As at other Tanana River Valley sites such as Swan Point, Mead and Healey Lake, artifacts and stone tools found at Broken Mammoth are relatively infrequent. However the artifacts that have been found have provided keen insight into the history of the occupation of the Tanana River Valley.

===Cultural Zone 1===
Artifacts found at the Broken Mammoth site in Cultural Zone 1 include retouched flakes, end and side scrapers, points and point fragments, flake burins, burin spalls, microblades and microblade cores. The materials that these artifacts were made from include rhyolite, chalcedony, chert, basalt and obsidian (the latter providing even more evidence towards an even earlier peopling of North America.) The obsidian that comprised some of the artifacts originated from Batza Tena in northwest Alaska and from the Wrangell–St. Elias National Park and Preserve area in east Alaska. This implies that older sites must exist because the raw materials must have been obtained and then distributed to other regions through trade and interaction. Until these sites are discovered we will not know when the occupation of the Beringian straits began, until then Broken Mammoth establishes the earliest date between 11,000 B.P. and 12,000 B.P.

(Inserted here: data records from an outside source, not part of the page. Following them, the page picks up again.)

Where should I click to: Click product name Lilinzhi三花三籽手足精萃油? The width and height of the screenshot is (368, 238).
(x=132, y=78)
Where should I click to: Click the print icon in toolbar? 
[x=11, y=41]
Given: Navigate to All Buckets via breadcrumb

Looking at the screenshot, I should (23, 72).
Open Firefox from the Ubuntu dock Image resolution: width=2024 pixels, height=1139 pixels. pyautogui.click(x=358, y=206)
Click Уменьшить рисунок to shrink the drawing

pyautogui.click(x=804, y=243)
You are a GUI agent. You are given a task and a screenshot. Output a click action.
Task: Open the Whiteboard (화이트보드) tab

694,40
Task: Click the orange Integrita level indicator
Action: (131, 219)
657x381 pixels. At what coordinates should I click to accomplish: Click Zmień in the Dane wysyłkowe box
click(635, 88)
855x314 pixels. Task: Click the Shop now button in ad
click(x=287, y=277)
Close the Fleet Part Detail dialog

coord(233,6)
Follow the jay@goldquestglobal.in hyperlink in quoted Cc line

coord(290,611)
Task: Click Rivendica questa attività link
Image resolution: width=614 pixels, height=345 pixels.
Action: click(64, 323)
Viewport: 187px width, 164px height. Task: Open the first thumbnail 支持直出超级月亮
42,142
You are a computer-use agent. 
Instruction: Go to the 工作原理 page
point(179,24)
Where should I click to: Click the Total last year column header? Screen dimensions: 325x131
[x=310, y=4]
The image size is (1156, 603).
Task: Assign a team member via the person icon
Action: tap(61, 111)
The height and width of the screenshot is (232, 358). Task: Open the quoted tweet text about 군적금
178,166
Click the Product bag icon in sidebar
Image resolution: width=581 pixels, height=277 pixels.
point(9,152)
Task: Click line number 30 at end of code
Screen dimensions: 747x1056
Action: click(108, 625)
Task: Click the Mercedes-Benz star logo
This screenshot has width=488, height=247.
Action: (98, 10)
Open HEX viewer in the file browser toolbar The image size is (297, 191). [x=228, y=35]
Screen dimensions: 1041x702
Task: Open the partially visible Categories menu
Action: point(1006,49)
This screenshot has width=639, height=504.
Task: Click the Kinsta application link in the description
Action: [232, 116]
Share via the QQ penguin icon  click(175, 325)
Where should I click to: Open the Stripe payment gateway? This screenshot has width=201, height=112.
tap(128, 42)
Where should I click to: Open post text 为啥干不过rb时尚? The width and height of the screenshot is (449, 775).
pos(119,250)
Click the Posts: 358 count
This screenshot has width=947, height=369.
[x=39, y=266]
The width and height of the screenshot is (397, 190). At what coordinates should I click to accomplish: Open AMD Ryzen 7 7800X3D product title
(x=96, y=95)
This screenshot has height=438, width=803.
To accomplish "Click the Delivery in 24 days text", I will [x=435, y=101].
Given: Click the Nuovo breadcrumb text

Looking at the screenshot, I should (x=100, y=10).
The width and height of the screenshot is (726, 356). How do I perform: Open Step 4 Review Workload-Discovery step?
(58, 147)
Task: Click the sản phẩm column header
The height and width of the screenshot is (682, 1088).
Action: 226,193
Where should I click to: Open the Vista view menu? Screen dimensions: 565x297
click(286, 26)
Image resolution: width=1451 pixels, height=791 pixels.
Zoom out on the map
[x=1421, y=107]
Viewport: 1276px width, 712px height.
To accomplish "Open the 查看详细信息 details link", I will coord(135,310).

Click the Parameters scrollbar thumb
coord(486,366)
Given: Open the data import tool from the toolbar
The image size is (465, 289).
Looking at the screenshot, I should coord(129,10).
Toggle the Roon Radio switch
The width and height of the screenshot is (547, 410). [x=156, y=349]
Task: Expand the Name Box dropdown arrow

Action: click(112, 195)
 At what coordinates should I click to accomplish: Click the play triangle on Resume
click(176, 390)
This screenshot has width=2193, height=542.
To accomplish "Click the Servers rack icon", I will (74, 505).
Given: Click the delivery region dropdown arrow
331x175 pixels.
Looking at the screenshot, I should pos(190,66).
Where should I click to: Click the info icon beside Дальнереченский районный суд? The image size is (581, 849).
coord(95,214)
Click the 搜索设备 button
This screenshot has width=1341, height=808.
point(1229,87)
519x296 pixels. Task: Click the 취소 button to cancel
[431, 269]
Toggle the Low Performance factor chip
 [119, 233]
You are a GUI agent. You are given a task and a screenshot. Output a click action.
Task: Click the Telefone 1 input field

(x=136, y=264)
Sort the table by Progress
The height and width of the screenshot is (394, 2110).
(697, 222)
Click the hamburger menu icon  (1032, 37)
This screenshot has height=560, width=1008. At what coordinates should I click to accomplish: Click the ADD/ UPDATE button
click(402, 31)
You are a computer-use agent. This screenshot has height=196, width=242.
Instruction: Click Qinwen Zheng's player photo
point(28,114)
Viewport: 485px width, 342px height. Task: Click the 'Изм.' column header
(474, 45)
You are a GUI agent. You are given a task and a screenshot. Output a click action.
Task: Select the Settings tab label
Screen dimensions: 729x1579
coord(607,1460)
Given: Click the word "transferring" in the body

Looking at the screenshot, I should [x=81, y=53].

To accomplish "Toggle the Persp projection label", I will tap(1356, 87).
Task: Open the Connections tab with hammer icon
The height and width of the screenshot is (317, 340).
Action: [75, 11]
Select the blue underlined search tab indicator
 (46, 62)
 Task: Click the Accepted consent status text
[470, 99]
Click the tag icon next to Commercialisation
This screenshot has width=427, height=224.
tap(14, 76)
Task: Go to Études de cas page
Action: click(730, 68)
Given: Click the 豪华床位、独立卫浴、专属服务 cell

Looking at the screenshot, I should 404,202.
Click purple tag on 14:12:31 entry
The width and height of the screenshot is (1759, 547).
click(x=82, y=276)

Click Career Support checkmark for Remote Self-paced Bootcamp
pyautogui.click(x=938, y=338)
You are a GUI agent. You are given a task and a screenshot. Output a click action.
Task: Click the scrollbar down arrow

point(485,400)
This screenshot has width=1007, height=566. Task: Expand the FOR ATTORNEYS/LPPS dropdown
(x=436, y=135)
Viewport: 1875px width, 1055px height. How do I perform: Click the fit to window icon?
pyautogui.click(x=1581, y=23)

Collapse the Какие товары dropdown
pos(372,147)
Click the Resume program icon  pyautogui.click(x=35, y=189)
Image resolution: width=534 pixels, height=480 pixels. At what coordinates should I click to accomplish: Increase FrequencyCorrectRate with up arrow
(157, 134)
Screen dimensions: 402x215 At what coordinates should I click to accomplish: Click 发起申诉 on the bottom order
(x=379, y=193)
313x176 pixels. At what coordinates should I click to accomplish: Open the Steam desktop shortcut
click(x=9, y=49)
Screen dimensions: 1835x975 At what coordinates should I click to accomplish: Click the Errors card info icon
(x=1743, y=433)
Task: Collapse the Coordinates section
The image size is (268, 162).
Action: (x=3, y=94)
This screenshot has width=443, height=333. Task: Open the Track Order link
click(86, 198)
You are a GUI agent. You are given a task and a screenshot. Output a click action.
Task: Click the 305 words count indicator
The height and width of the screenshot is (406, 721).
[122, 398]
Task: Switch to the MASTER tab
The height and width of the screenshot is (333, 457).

Other artifacts from Cultural Zone 1 include a nearly complete lanceolate point.

Cultural Zone 2 has only produced a few flakes, fire-broken rocks and hearthstones though there is the possibility that microblades could be excavated closer to the bluff edge.

Excavations at Cultural Zone 3 at the site have yielded many tiny flakes, retouched flakes, larger biface fragments, points and point fragment, hammers made of quartz, and anvils. A small-eyed bone needle was found associated with a hearth that radiocarbon dates to approximately 10,300 B.P. The bone needle suggests that the occupants used this site to process resources, using skins to make clothing.

===Cultural Zone 4===
Debris from the making of tools has been found at Cultural Zone 4. The debris is composed of rhyolite, basalt, obsidian, chert and quartzite, implying that the occupants of the site carried out some manufacturing and or repair of tools.

Artifacts at this zone are largely incomplete but include retouched flakes, scrapers, large a quartz chopper/scraper/plane. Also found at this zone are several ivory tusk fragments with scratches that could have come from stone tools. One tusk fragment has a stone microchip embedded in one of the scratches bolstering this theory. A cache was also found with ivory artifacts, two points, and a possible handle. One of the ivory fragments from this cache was radiocarbon dated to approximately 15,800 B.P. The age of the ivory suggests that it was scavenged by the occupants from a much older kill site as opposed to the inhabitants killing and processing the mammoth themselves.

====Obsidian====
The obsidian that was used at this site came from Wiki Peak source, and it was dated as early as 13,400 cal BP.

Such obsidian was also used at the Walker Road, Alaska site, and Moose Creek, Alaska site in the same area—all dating to before 13,000 cal BP.

==Significance==

The discovery of the Broken Mammoth site establishes that human occupation of central Alaska began sometime before 11,000 B.P. There is evidence to suggest that humans occupied parts of central Alaska before 13,500 B.P. with the possibility that people lived in the region even earlier. The artifacts discovered at Broken Mammoth suggest earlier occupation in northwest and east Alaska as evident by the presence of obsidian materials. The absence of microblades in the lower loess levels at the site suggests that occupants of the site predated microblade technology. However Holmes argues that the absence of the technology at the site does not prove it did not exist during that time period as comparable sites do suggest such technology. Until The Broken Mammoth site offers excellent preservation of remains of the animals, providing archaeologists insight into the hunting methods and food resources utilized by the early peoples in North America.